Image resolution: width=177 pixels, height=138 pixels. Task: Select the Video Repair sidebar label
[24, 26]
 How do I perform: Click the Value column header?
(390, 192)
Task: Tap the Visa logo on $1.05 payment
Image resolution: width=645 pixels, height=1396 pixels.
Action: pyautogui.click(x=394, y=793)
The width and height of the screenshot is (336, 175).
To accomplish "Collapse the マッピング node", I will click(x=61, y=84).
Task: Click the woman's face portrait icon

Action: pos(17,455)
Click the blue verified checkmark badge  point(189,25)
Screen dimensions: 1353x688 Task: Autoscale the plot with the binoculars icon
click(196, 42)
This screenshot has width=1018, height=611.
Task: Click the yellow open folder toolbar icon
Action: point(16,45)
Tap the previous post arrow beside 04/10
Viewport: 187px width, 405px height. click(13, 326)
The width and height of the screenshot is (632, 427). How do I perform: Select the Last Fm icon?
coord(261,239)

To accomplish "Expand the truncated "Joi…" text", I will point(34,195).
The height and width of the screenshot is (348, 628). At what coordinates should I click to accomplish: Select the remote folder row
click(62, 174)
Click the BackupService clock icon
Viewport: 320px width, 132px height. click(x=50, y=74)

- _What you should do_:
Repeat the listing above without any change.

- _Answer space_:
Image resolution: width=177 pixels, height=138 pixels. Task: Select the Video Repair sidebar label
[24, 26]
 How do I perform: Click the Value column header?
(390, 192)
Task: Tap the Visa logo on $1.05 payment
Image resolution: width=645 pixels, height=1396 pixels.
Action: pyautogui.click(x=394, y=793)
The width and height of the screenshot is (336, 175).
To accomplish "Collapse the マッピング node", I will click(x=61, y=84).
Task: Click the woman's face portrait icon

Action: pos(17,455)
Click the blue verified checkmark badge  point(189,25)
Screen dimensions: 1353x688 Task: Autoscale the plot with the binoculars icon
click(196, 42)
This screenshot has width=1018, height=611.
Task: Click the yellow open folder toolbar icon
Action: point(16,45)
Tap the previous post arrow beside 04/10
Viewport: 187px width, 405px height. click(13, 326)
The width and height of the screenshot is (632, 427). How do I perform: Select the Last Fm icon?
coord(261,239)

To accomplish "Expand the truncated "Joi…" text", I will point(34,195).
The height and width of the screenshot is (348, 628). At what coordinates should I click to accomplish: Select the remote folder row
click(62, 174)
Click the BackupService clock icon
Viewport: 320px width, 132px height. click(x=50, y=74)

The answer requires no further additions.